→ **Task details**
Set down all of the records exactly.

====== Records for the exercise ======

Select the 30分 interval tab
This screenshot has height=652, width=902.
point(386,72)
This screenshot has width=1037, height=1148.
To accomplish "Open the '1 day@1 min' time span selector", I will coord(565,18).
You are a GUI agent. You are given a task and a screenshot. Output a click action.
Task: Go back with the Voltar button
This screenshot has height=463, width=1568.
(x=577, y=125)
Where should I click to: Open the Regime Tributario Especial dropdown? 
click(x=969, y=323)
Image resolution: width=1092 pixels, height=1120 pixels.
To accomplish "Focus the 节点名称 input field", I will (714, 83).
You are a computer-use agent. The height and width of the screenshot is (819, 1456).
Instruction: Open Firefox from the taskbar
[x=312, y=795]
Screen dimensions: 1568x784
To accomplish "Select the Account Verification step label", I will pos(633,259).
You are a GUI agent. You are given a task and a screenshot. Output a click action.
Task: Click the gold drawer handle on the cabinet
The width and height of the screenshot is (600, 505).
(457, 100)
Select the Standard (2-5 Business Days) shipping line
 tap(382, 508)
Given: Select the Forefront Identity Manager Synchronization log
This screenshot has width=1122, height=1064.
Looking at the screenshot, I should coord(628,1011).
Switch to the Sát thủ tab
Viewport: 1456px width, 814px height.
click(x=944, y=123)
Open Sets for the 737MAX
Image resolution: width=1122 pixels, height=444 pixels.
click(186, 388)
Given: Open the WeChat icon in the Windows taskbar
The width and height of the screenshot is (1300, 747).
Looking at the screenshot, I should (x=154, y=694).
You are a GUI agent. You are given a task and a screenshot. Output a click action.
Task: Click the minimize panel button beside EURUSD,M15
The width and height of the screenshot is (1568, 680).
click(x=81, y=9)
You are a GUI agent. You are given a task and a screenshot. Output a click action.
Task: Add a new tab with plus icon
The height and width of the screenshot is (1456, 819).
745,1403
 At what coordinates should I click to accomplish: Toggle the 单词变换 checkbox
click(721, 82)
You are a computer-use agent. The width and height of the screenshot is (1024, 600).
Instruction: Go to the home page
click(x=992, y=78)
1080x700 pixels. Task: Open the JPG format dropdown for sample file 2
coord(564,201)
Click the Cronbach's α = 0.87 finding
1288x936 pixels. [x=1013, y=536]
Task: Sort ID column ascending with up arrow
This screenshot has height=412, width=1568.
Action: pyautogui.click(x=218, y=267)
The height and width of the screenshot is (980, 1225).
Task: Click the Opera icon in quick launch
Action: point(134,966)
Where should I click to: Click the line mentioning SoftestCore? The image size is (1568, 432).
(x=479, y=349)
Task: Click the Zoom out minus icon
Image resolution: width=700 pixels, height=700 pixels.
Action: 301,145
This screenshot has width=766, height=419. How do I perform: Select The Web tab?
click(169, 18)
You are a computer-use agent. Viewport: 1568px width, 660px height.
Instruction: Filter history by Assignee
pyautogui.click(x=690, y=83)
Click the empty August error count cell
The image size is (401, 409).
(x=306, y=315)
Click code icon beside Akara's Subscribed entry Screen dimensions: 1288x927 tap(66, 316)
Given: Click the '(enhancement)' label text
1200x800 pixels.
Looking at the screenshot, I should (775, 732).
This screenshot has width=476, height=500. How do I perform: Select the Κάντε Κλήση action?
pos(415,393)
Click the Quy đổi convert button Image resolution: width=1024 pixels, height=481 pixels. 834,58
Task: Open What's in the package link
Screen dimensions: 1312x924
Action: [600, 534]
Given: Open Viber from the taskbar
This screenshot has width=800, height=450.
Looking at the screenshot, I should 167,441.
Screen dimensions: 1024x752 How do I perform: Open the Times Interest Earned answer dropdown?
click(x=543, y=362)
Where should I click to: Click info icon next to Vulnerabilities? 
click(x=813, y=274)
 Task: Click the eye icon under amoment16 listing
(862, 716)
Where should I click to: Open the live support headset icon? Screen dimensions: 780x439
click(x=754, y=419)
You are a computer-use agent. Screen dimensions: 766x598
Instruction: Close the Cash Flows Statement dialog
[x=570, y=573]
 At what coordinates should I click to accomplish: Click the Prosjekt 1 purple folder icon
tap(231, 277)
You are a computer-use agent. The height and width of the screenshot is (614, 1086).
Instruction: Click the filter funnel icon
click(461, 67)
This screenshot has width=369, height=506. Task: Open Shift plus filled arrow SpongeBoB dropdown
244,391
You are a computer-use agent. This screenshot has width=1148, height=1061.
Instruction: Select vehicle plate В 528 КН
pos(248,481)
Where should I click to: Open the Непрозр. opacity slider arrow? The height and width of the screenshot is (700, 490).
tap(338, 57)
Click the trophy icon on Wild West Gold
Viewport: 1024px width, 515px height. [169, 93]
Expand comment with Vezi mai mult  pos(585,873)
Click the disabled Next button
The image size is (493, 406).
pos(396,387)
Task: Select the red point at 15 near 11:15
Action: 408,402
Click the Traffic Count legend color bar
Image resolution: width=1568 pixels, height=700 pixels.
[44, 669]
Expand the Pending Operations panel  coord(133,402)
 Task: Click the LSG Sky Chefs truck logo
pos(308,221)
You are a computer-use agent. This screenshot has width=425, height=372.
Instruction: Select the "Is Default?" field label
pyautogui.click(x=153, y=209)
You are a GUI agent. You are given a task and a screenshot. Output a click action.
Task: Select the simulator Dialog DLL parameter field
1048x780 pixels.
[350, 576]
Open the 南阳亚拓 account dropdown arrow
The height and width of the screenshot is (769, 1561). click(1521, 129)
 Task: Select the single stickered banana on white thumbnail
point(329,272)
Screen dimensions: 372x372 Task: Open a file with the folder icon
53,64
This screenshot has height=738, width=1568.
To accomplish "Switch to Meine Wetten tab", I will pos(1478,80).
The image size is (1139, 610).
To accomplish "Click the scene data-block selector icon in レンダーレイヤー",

======

→ **Solved problem**
Select the 30分 interval tab
This screenshot has height=652, width=902.
point(386,72)
This screenshot has width=1037, height=1148.
To accomplish "Open the '1 day@1 min' time span selector", I will coord(565,18).
You are a GUI agent. You are given a task and a screenshot. Output a click action.
Task: Go back with the Voltar button
This screenshot has height=463, width=1568.
(x=577, y=125)
Where should I click to: Open the Regime Tributario Especial dropdown? 
click(x=969, y=323)
Image resolution: width=1092 pixels, height=1120 pixels.
To accomplish "Focus the 节点名称 input field", I will (714, 83).
You are a computer-use agent. The height and width of the screenshot is (819, 1456).
Instruction: Open Firefox from the taskbar
[x=312, y=795]
Screen dimensions: 1568x784
To accomplish "Select the Account Verification step label", I will pos(633,259).
You are a GUI agent. You are given a task and a screenshot. Output a click action.
Task: Click the gold drawer handle on the cabinet
The width and height of the screenshot is (600, 505).
(457, 100)
Select the Standard (2-5 Business Days) shipping line
 tap(382, 508)
Given: Select the Forefront Identity Manager Synchronization log
This screenshot has width=1122, height=1064.
Looking at the screenshot, I should coord(628,1011).
Switch to the Sát thủ tab
Viewport: 1456px width, 814px height.
click(x=944, y=123)
Open Sets for the 737MAX
Image resolution: width=1122 pixels, height=444 pixels.
click(186, 388)
Given: Open the WeChat icon in the Windows taskbar
The width and height of the screenshot is (1300, 747).
Looking at the screenshot, I should (x=154, y=694).
You are a GUI agent. You are given a task and a screenshot. Output a click action.
Task: Click the minimize panel button beside EURUSD,M15
The width and height of the screenshot is (1568, 680).
click(x=81, y=9)
You are a GUI agent. You are given a task and a screenshot. Output a click action.
Task: Add a new tab with plus icon
The height and width of the screenshot is (1456, 819).
745,1403
 At what coordinates should I click to accomplish: Toggle the 单词变换 checkbox
click(721, 82)
You are a computer-use agent. The width and height of the screenshot is (1024, 600).
Instruction: Go to the home page
click(x=992, y=78)
1080x700 pixels. Task: Open the JPG format dropdown for sample file 2
coord(564,201)
Click the Cronbach's α = 0.87 finding
1288x936 pixels. [x=1013, y=536]
Task: Sort ID column ascending with up arrow
This screenshot has height=412, width=1568.
Action: pyautogui.click(x=218, y=267)
The height and width of the screenshot is (980, 1225).
Task: Click the Opera icon in quick launch
Action: point(134,966)
Where should I click to: Click the line mentioning SoftestCore? The image size is (1568, 432).
(x=479, y=349)
Task: Click the Zoom out minus icon
Image resolution: width=700 pixels, height=700 pixels.
Action: 301,145
This screenshot has width=766, height=419. How do I perform: Select The Web tab?
click(169, 18)
You are a computer-use agent. Viewport: 1568px width, 660px height.
Instruction: Filter history by Assignee
pyautogui.click(x=690, y=83)
Click the empty August error count cell
The image size is (401, 409).
(x=306, y=315)
Click code icon beside Akara's Subscribed entry Screen dimensions: 1288x927 tap(66, 316)
Given: Click the '(enhancement)' label text
1200x800 pixels.
Looking at the screenshot, I should (775, 732).
This screenshot has width=476, height=500. How do I perform: Select the Κάντε Κλήση action?
pos(415,393)
Click the Quy đổi convert button Image resolution: width=1024 pixels, height=481 pixels. 834,58
Task: Open What's in the package link
Screen dimensions: 1312x924
Action: [600, 534]
Given: Open Viber from the taskbar
This screenshot has width=800, height=450.
Looking at the screenshot, I should 167,441.
Screen dimensions: 1024x752 How do I perform: Open the Times Interest Earned answer dropdown?
click(x=543, y=362)
Where should I click to: Click info icon next to Vulnerabilities? 
click(x=813, y=274)
 Task: Click the eye icon under amoment16 listing
(862, 716)
Where should I click to: Open the live support headset icon? Screen dimensions: 780x439
click(x=754, y=419)
You are a computer-use agent. Screen dimensions: 766x598
Instruction: Close the Cash Flows Statement dialog
[x=570, y=573]
 At what coordinates should I click to accomplish: Click the Prosjekt 1 purple folder icon
tap(231, 277)
You are a computer-use agent. The height and width of the screenshot is (614, 1086).
Instruction: Click the filter funnel icon
click(461, 67)
This screenshot has width=369, height=506. Task: Open Shift plus filled arrow SpongeBoB dropdown
244,391
You are a computer-use agent. This screenshot has width=1148, height=1061.
Instruction: Select vehicle plate В 528 КН
pos(248,481)
Where should I click to: Open the Непрозр. opacity slider arrow? The height and width of the screenshot is (700, 490).
tap(338, 57)
Click the trophy icon on Wild West Gold
Viewport: 1024px width, 515px height. [169, 93]
Expand comment with Vezi mai mult  pos(585,873)
Click the disabled Next button
The image size is (493, 406).
pos(396,387)
Task: Select the red point at 15 near 11:15
Action: 408,402
Click the Traffic Count legend color bar
Image resolution: width=1568 pixels, height=700 pixels.
[44, 669]
Expand the Pending Operations panel  coord(133,402)
 Task: Click the LSG Sky Chefs truck logo
pos(308,221)
You are a computer-use agent. This screenshot has width=425, height=372.
Instruction: Select the "Is Default?" field label
pyautogui.click(x=153, y=209)
You are a GUI agent. You are given a task and a screenshot. Output a click action.
Task: Select the simulator Dialog DLL parameter field
1048x780 pixels.
[350, 576]
Open the 南阳亚拓 account dropdown arrow
The height and width of the screenshot is (769, 1561). click(1521, 129)
 Task: Select the single stickered banana on white thumbnail
point(329,272)
Screen dimensions: 372x372 Task: Open a file with the folder icon
53,64
This screenshot has height=738, width=1568.
To accomplish "Switch to Meine Wetten tab", I will pos(1478,80).
The image size is (1139, 610).
To accomplish "Click the scene data-block selector icon in レンダーレイヤー",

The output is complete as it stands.